W ramach mojego dopingu drużynie Portugalii i solidaryzowania się z zielonym akcentem na ich koszulkach, tutaj również zielony akcent w postaci szparagów. A Euro i tak wygrają Niemcy, bo po kolei odpadają wszystkie drużyny, którym kibicuję. Chociaż pojawił się również pomysł, żebym zaczęła dopingować naszych sąsiadów, wtedy szybciej odpadną. Wolę się jednak skupić na trzymaniu kciuków za to, żeby chłopaki po meczu wymienili się koszulkami (a nie jak miało miejsce po meczu Anglia-Włochy, tyle czekania i ani wygranej, ani koszulek). Tymczasem podaję przepis na krem szparagowy z kurczakiem i serem pleśniowym. Z bazylią. I ze słonecznikiem.

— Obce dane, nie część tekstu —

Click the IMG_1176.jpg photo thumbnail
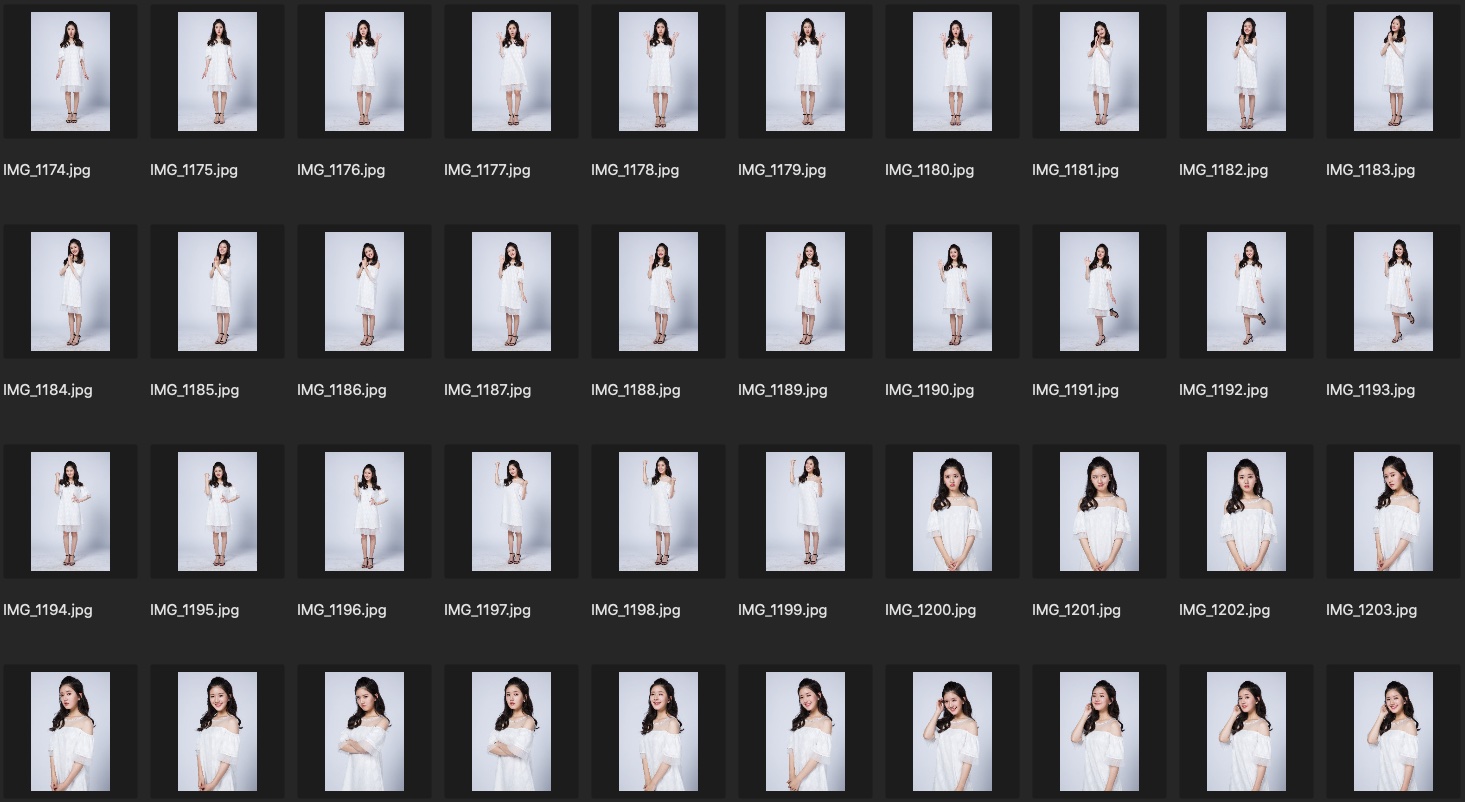 tap(364, 71)
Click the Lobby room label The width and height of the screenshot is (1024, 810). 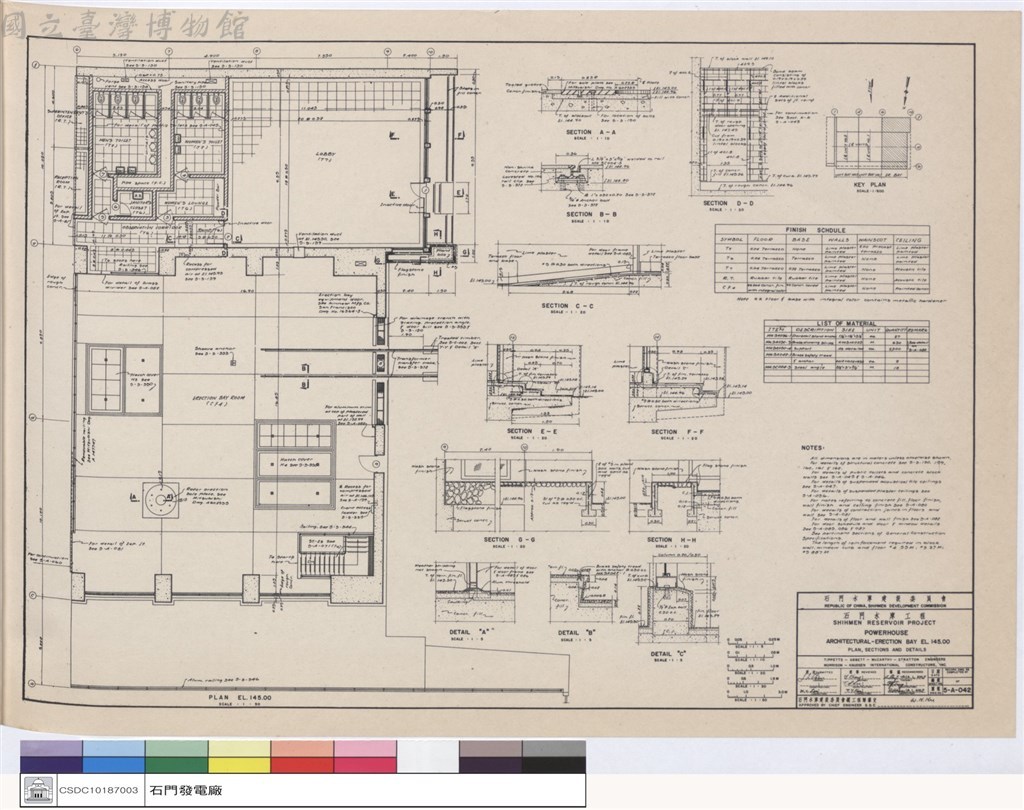(x=325, y=154)
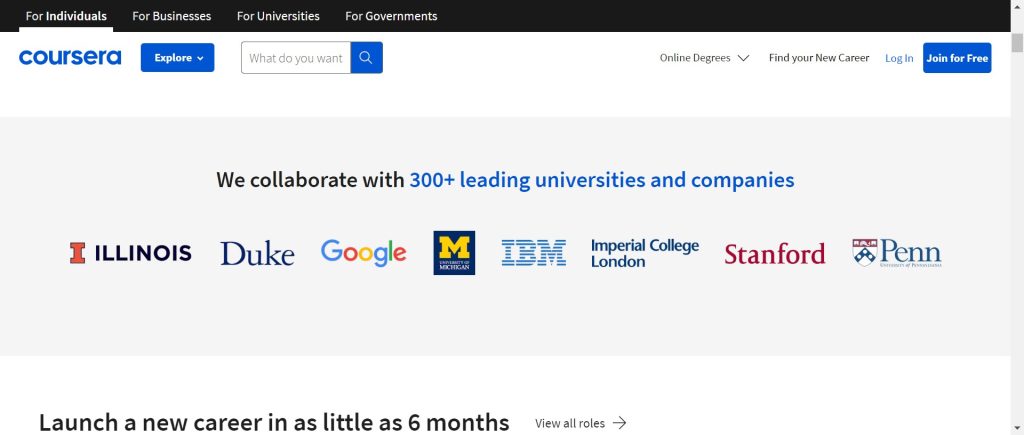This screenshot has width=1024, height=435.
Task: Click Join for Free button
Action: coord(956,58)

Kurczaka pokroić w kostkę i podsmażyć na oliwie. W tym czasie przygotować szparagi: oderwać zdrewniałe końcówki (szparagi są bardzo mądrymi warzywami i same doskonale wiedzą, gdzie mają się złamać), główki odciąć i odłożyć na później, a resztę przekroić na kilka części. Ziemniaka obrać i pokroić w kostkę (zagęści on krem). Szparagi i ziemniaka zalać bulionem i gotować 15 minut. Kiedy warzywa będą już miękkie dodać śmietanę, cytrynę, bazylię i czosnek, a następnie wszystko zmiksować. Dodać kurczaka i odłożone wcześniej główki szparagów i gotować jeszcze kilka minut, aż szparagi zmiękną. Słonecznik uprażyć na suchej patelni. Krem przelać na talerz, posypać słonecznikiem, udekorować dwoma plasterkami sera (ser rozpuści się pod wpływem ciepła) oraz liściem bazylii.
podoba mi się dodatek sera pleśniowego!
w gorące zupie pewni się cudownie rozpuści.